HIAS teams across the globe have found ways to connect with their local communities about mental health, primarily through Facebook and Instagram, and are managing to get their messages out despite the challenges of the COVID-19 pandemic.
Many of HIAS’ country offices have adopted different kinds of virtual responses to ensure clients are receiving education, information, and mental health support despite the pandemic’s restrictions. But with increased isolation, increased anxiety, increased fear for women and girls (some in homes with their abusers), and increased economic strains for those whose businesses have collapsed or who lost their jobs, this year could be the hardest in recent memory.
In May 2020, UNHCR, stated that the pandemic was already “triggering a mental health crisis” among refugees and other displaced people.
HIAS staff members implement community-based mental health services as a core part of their work, empowering communities, groups, families, and individuals to care for themselves and each other. The programming helps survivors address the grief, fear, isolation, and distress that can result from forced flight, surviving or witnessing violence, loss or separation from family, and the daily stress of living on the margins of foreign cities or in refugee camps.

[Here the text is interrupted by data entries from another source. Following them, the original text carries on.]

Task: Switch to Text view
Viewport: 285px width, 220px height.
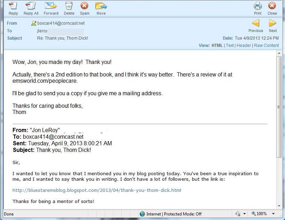Action: coord(230,46)
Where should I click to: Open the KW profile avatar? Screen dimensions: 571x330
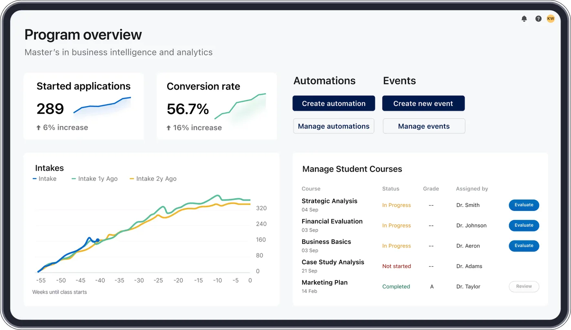click(551, 18)
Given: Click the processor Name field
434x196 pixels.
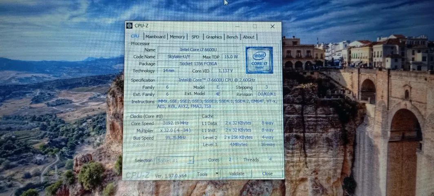Looking at the screenshot, I should [199, 49].
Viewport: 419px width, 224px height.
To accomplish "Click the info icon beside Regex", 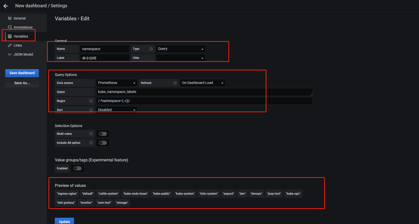I will 91,101.
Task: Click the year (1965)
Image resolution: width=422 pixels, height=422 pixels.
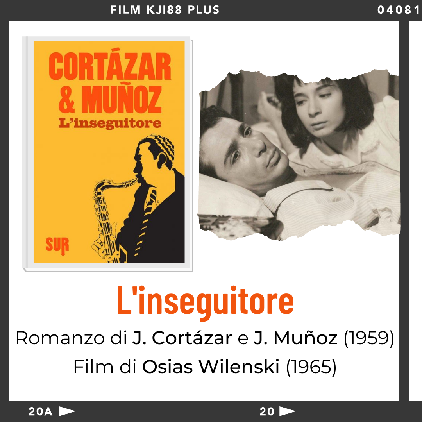Action: click(x=311, y=367)
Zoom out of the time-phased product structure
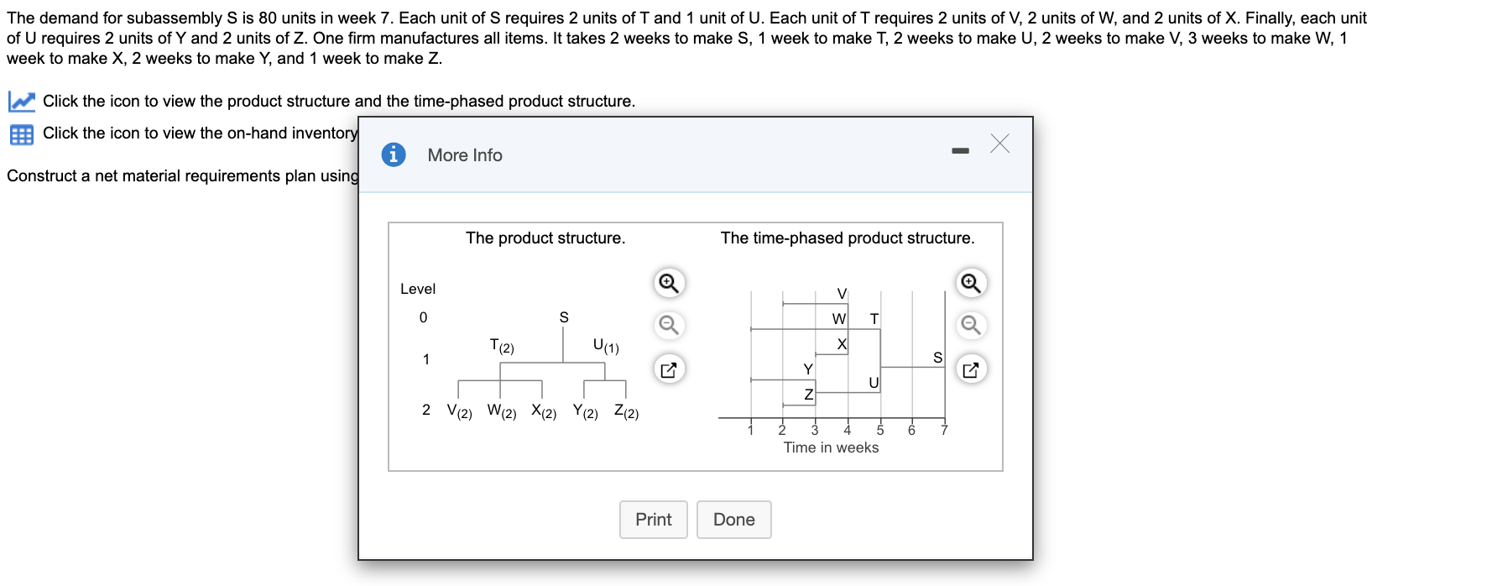The height and width of the screenshot is (586, 1487). [x=971, y=326]
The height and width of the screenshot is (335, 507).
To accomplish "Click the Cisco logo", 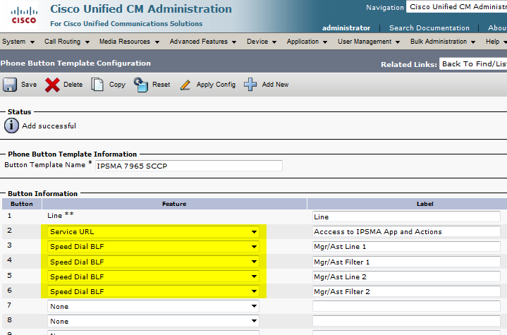I will tap(23, 15).
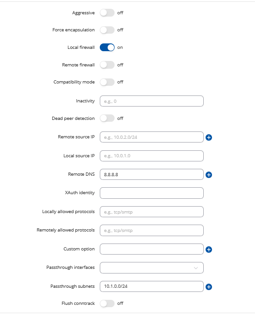Enable Dead peer detection

click(x=107, y=119)
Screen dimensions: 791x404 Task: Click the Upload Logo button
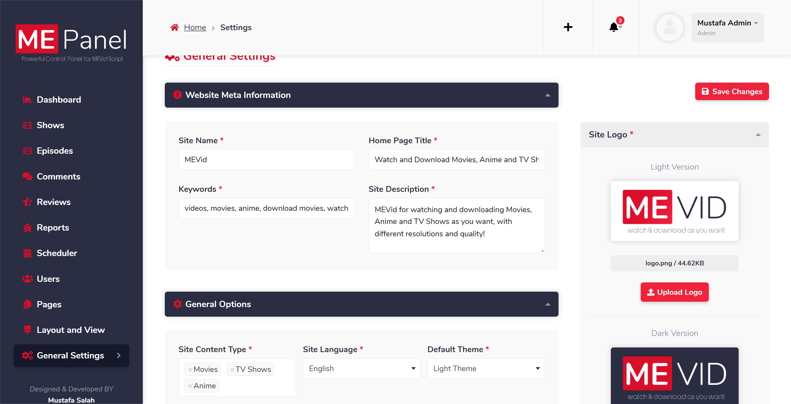pos(674,292)
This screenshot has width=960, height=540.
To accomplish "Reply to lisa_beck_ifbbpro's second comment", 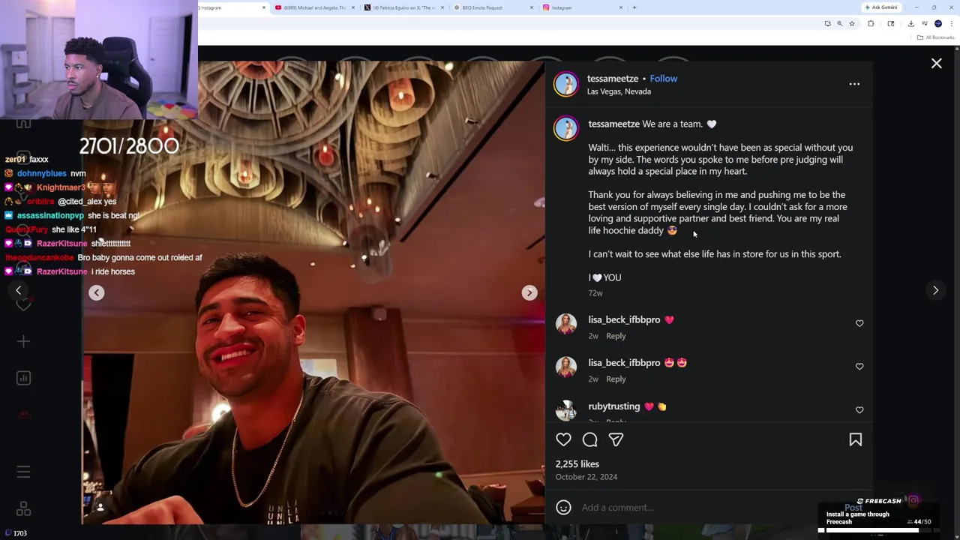I will tap(616, 379).
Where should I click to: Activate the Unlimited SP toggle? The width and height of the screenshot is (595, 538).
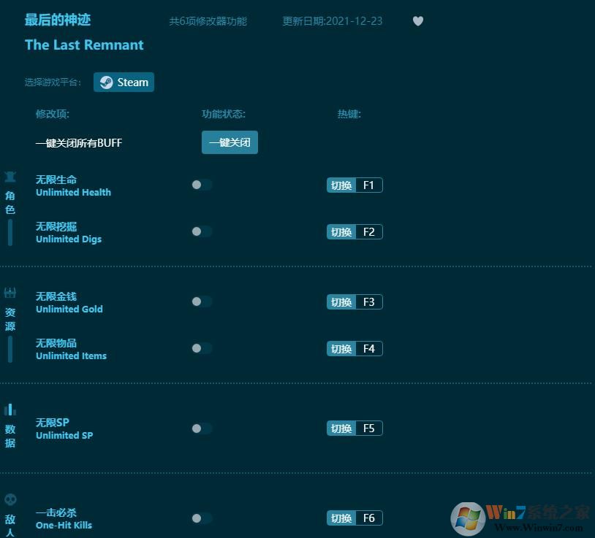tap(201, 429)
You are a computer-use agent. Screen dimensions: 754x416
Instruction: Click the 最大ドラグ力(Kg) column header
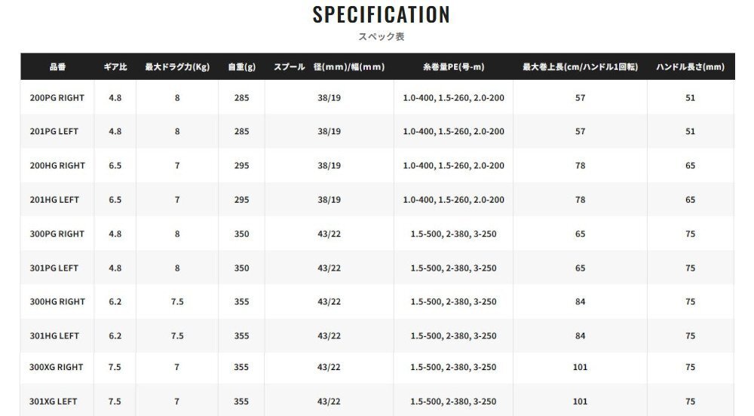coord(177,67)
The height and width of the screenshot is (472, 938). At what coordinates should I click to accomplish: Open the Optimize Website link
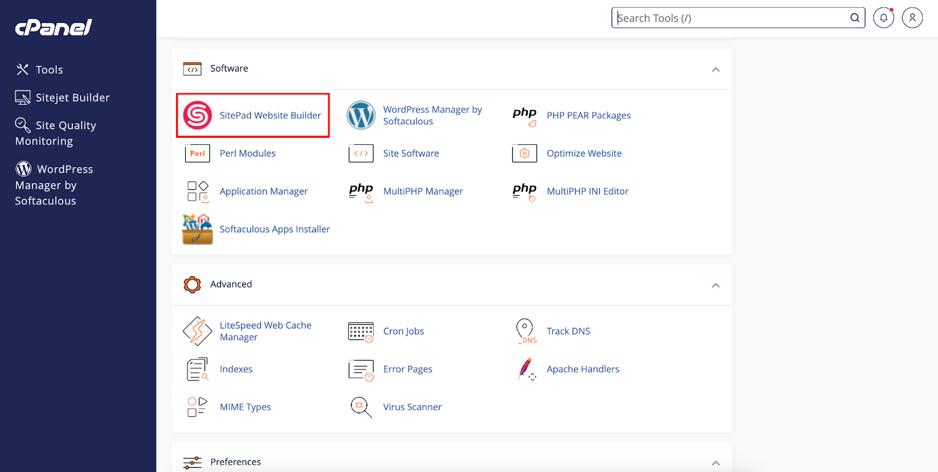tap(584, 153)
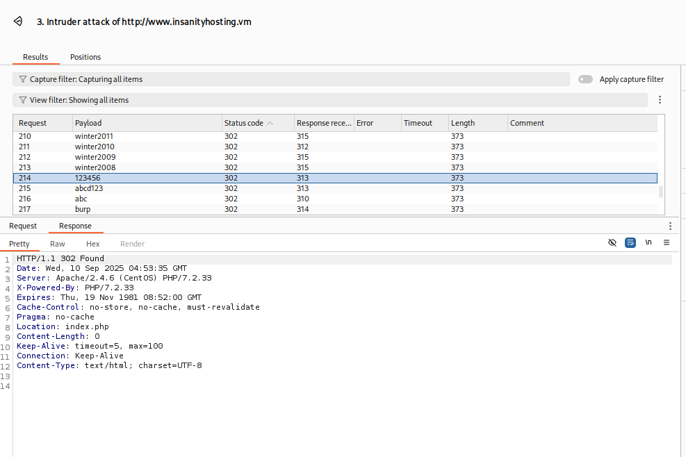Toggle the crossed-eye visibility icon in response toolbar
686x457 pixels.
click(612, 243)
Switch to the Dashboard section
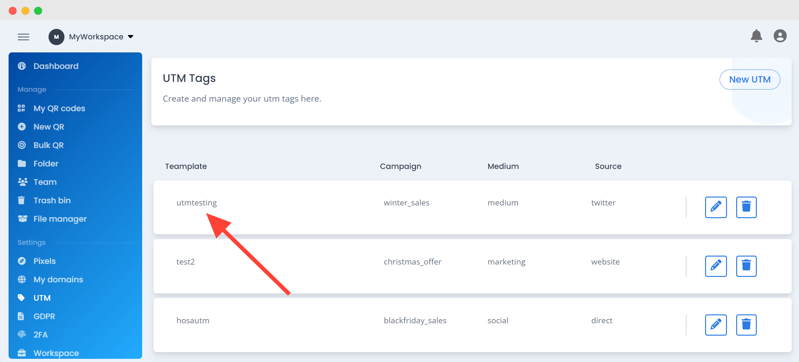 pos(56,66)
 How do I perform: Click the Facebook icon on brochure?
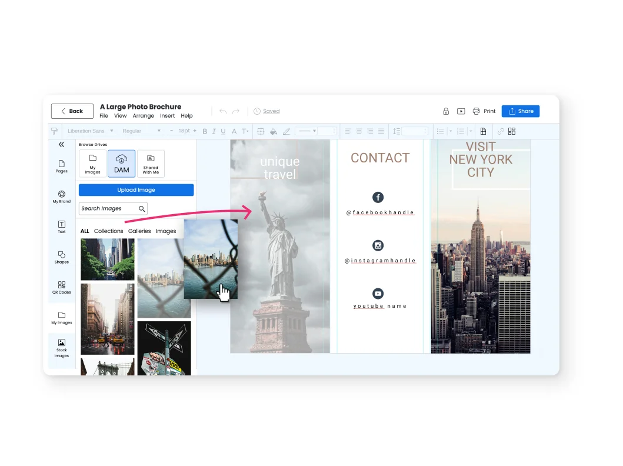[x=378, y=197]
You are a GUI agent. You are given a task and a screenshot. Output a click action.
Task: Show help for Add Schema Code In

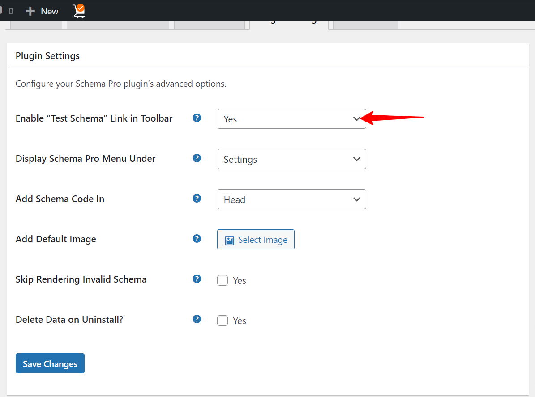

Some of the activities HIAS offices have coordinated recently, including on World Mental Health Day, included:
In Peru, HIAS staff conducted targeted outreach to clients through social media and provided Facebook Live sessions on positive parenting skills.
In Panama, staff carried out a special project posting stories on Instagram to promote resilience, conducted online workshops for refugees, and held trainings on mental health for government refugee eligibility officers.
In Kenya, Dr. Thomas Obulutsa, program manager of mental health services at HIAS Kenya, spoke on panels alongside UNHCR and the Danish Refugee Council on Combating Stigma Associated with COVID-19 and Mental Health For Drug and Substance Abuse and Sexual and Gender-Based Violence.
In Venezuela, HIAS sent key messages directly to clients via WhatsApp and text about how to cultivate healthy mental-health habits, conducted mental-health workshops, and distributed informative brochures.
On Oct. 13, HIAS hosted a webinar entitled “Refugee Resilience and Mental Health During COVID-19” and discussed community-based mental health programming for refugees and how this work has evolved during the pandemic. Shrina Eadeh, director of resettlement services at JFS Ann Arbor, one of HIAS’ local affiliates in the United States, noted the importance of a technology survey her organization used to better help its clients access counseling and other services.
Lucy Kiama, HIAS’ country director for Kenya, sees the role of phones and computers as more important than ever.
“The use of technology is the new normal,” she said.